The accumulation of ice and snow on or around natural gas meters can lead to a dangerous natural gas buildup inside a house or other buildings. Melting snow and ice on roofs and in trees can drip on meters, then refreeze, increasing the potential for a meter malfunction. Appliance vents, often located on a home’s roof, should also be kept clear in order to operate properly.
The natural gas meter’s regulator vent is especially vulnerable to plugging any time there is a combination of snow and ice buildup and fluctuating temperatures. A plugged vent can adversely affect the operation of the gas pressure regulator, resulting in a potentially hazardous condition by preventing the flow of natural gas.
Gently remove snow or ice from the gas meter and any associated piping and the roof line above the meter. Carefully shovel around the meter and clear the meter itself by hand. Avoid using any sharp tool, shovels or snow blowers on or near the meter and piping.
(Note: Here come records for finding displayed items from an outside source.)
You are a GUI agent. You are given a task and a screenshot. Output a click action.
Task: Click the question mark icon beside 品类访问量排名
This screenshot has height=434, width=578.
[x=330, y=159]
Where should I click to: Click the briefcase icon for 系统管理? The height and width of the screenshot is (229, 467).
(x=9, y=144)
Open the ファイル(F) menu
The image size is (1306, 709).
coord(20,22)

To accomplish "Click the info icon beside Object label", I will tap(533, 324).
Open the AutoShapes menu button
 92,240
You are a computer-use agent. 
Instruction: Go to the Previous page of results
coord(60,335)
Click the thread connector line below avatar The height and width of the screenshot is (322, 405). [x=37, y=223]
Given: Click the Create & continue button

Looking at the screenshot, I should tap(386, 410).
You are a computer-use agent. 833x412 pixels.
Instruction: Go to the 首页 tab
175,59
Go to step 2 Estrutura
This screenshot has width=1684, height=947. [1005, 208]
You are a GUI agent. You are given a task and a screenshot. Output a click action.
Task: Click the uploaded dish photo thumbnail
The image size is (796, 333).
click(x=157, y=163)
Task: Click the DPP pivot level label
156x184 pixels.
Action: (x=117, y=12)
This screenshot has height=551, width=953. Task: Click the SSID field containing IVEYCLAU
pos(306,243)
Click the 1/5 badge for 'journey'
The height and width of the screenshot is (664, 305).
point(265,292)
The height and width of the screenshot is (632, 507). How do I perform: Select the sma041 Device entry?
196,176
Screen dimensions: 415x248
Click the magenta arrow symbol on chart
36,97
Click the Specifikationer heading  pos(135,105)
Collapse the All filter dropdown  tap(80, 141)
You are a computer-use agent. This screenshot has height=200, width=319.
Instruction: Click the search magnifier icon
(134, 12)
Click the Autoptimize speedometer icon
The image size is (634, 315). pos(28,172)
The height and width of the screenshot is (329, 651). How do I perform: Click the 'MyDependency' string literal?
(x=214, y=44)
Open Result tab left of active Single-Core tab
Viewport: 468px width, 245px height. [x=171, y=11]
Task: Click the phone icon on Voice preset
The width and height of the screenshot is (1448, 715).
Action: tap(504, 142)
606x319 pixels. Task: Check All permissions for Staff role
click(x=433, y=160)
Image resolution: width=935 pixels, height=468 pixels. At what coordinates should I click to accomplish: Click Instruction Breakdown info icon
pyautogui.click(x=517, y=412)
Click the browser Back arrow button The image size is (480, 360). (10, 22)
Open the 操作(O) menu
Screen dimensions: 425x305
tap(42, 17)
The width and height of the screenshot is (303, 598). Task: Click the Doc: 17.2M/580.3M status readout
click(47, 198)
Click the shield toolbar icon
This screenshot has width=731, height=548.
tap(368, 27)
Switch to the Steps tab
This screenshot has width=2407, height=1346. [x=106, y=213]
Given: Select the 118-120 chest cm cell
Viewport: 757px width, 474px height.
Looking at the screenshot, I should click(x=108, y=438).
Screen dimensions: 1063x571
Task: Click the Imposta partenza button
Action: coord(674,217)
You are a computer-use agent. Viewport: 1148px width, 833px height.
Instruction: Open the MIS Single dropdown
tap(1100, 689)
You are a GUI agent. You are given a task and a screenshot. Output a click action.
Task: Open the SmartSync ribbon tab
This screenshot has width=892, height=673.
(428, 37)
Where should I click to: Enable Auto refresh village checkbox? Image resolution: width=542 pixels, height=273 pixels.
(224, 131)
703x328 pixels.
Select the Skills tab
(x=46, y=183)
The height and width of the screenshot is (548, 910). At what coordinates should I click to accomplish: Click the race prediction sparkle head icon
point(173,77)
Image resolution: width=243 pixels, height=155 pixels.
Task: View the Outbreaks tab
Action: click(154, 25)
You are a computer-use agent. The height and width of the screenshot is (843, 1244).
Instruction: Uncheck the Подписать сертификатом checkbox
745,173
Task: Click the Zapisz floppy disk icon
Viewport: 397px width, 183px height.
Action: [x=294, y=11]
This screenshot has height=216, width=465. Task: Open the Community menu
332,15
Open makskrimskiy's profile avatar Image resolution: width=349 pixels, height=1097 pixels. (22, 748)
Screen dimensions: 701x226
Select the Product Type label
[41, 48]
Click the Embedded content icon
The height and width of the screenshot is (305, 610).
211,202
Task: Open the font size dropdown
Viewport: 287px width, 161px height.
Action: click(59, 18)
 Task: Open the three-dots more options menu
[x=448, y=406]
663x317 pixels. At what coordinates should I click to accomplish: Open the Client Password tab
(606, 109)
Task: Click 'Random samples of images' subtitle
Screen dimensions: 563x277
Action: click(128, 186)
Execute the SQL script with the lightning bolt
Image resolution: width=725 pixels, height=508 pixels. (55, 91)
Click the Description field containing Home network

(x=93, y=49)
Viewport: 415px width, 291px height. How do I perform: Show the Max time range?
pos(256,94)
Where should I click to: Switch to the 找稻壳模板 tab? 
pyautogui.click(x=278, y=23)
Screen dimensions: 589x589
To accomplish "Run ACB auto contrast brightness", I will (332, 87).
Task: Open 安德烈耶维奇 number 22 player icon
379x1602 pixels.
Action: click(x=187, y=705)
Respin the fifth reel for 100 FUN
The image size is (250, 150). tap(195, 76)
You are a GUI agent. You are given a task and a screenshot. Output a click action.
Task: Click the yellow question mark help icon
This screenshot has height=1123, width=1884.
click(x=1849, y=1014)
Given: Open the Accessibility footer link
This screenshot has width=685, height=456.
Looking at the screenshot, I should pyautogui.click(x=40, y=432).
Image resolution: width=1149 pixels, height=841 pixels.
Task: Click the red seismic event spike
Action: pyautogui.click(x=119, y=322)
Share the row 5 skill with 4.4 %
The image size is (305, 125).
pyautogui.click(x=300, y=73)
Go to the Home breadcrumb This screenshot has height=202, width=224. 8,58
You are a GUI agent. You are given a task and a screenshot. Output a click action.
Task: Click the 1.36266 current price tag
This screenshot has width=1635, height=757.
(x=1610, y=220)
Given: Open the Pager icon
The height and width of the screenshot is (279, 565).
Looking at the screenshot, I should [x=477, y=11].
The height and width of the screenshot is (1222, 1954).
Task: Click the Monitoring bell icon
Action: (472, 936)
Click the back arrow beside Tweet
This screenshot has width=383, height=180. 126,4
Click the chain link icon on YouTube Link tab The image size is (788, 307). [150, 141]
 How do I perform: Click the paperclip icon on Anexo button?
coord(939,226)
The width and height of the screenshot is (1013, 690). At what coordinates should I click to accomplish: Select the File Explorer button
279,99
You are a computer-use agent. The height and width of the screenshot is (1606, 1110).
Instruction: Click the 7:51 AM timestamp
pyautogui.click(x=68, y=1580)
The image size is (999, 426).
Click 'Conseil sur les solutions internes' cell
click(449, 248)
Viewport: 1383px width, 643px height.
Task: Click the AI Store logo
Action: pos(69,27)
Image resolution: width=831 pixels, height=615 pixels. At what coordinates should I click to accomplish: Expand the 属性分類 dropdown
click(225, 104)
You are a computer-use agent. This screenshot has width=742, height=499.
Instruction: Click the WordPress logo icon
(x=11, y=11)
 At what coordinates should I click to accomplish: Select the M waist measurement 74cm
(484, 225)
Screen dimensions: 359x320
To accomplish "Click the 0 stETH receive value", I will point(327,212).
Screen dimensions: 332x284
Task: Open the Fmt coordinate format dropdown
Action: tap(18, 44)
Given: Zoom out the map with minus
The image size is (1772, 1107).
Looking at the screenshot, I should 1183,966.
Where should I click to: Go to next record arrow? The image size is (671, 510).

Also maintain a clean path to and from the meter to allow easy access in the event of an emergency.
Snowplow operators are reminded to not plow snow into or around gas meters, as this could damage the meters or piping, and possibly cause a dangerous situation. Annual inspections of natural gas appliances and venting systems is recommended since it’s possible home venting systems, such as an outdoor air intake vent to a fuel-burning appliance, can become packed with snow or ice.
Customers are reminded that if they smell natural gas, a bad smell typically described as rotten egg or sulfur-like, in their homes to leave the house immediately and to follow these other important safety precautions:
- Don’t turn lights on or off or use any other electrical switches, including garage door openers, under any circumstances.
- Don’t open any windows or doors other than the ones you pass through on your way out.
- Don’t use a cell phone or any other phone while still in the house; go to a neighbor’s house or other safe place away from your home to call for help, or 911 in an emergency.
- Don’t return to the home until a safety expert such as a utility company employee or firefighter says it’s safe to do so.
- Before removing snow from rooftops or trees, always first look up to find any overhead power line and then keep yourself and any tool you’re using a minimum of 10 feet away. Assume all power lines are energized and therefore dangerous.